Web Spider Code
This is the last part of our tutorial in which we will explain key code parts of web spider program.
"C_3OXO.vb" Class
This class is the main class in web spider application. It
contains all the data and code needed to execute the web crawling process. At
top of the class file add the following imports statements.
Imports mshtml
Imports System.Net
Imports System.io
Imports System.Data.OleDb
Imports System.Data
|
Then add the following declarations.
Public Class C_3OXO
Dim DBFilePN As String
Dim DBC As c_3OXO_DB
Dim UrlsT As DataTable
Public MLevel As Integer
Public TimOut As Integer
Public F1 As Form1
DBFilePN : is a private string represents the new
created database file path name.
DBC : is a variable of type C_3OXO_DB which represents the database
class.
UrlsT : a private variable of type data table and it represents in memory
representation of a table consists of one column to manage the URLs list
(crawler frontier).
MLevel : a public integer variable represents the maximum deeper tree
level the spider have to reach.
TimeOut : a public integer represents the allowed web browser control
maximum time out in seconds before it stops trying to get the current URL.

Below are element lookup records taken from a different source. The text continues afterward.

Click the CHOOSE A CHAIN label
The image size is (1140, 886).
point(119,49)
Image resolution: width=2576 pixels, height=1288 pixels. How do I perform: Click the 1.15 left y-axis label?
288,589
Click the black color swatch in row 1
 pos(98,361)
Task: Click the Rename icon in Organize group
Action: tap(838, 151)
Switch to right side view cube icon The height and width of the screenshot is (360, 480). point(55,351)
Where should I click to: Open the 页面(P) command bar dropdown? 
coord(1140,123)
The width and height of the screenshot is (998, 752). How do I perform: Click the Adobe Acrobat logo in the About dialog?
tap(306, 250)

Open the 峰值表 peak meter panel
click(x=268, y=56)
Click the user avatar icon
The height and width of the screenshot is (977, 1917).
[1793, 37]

F1 : is a public variable of type Form1. It will be used to refer to
form1 object.
Go Spider
Public Sub GoSpider(ByVal URL As String, ByVal DBF As String)
DBC = New c_3OXO_DB
DBFilePN = DBF
CreateDBOutputFile(DBFilePN)
DBC.Initial(DBFilePN)
GetWebSite(URL)
End Sub
This is the main public subroutine in this class. This is
the sub we need to call to start the whole process. This sub receives two
parameters: the web site URL like for example "http://www.google.com",
and the database file name where the user want to store the web site data. At
its first line it creates an instant of the database class and assigns it to the
"DBC" variable. It assigns the input parameter "DBF" to the class parameter "DBFilePN"
to be available to all class methods. Then it creates the output database file
by calling the "CreateDBOutputFile" and passing to it the "DBFilePN" class
variable. It initializes the database class instant by calling its "Initial"
method. Finally it call the "GetWebSite" method which make the actual crawling
work as we will see later.
Create Output Database File
Private Function CreateDBOutputFile(ByVal odbfpn As String) As Boolean
Dim s As String()
Dim TS As String
Try
s = Environment.GetCommandLineArgs()
TS = s(0).Substring(0, s(0).LastIndexOf("\") + 1) & DBC.DBTemplateFPN
IO.File.Copy(TS, odbfpn)
Catch ex As Exception
Return False
End Try
Return True
End Function
This private function main purpose is to locate the
location of the application EXE file, and then copy the template database file
saved at this location to the new specified database file path name. It does its
function by making use of the environment "GetCommandLineArgs" method which
returns the application EXE folder path as its output parameter.
Get Web Site
Private Sub GetWebSite(ByVal URL As String)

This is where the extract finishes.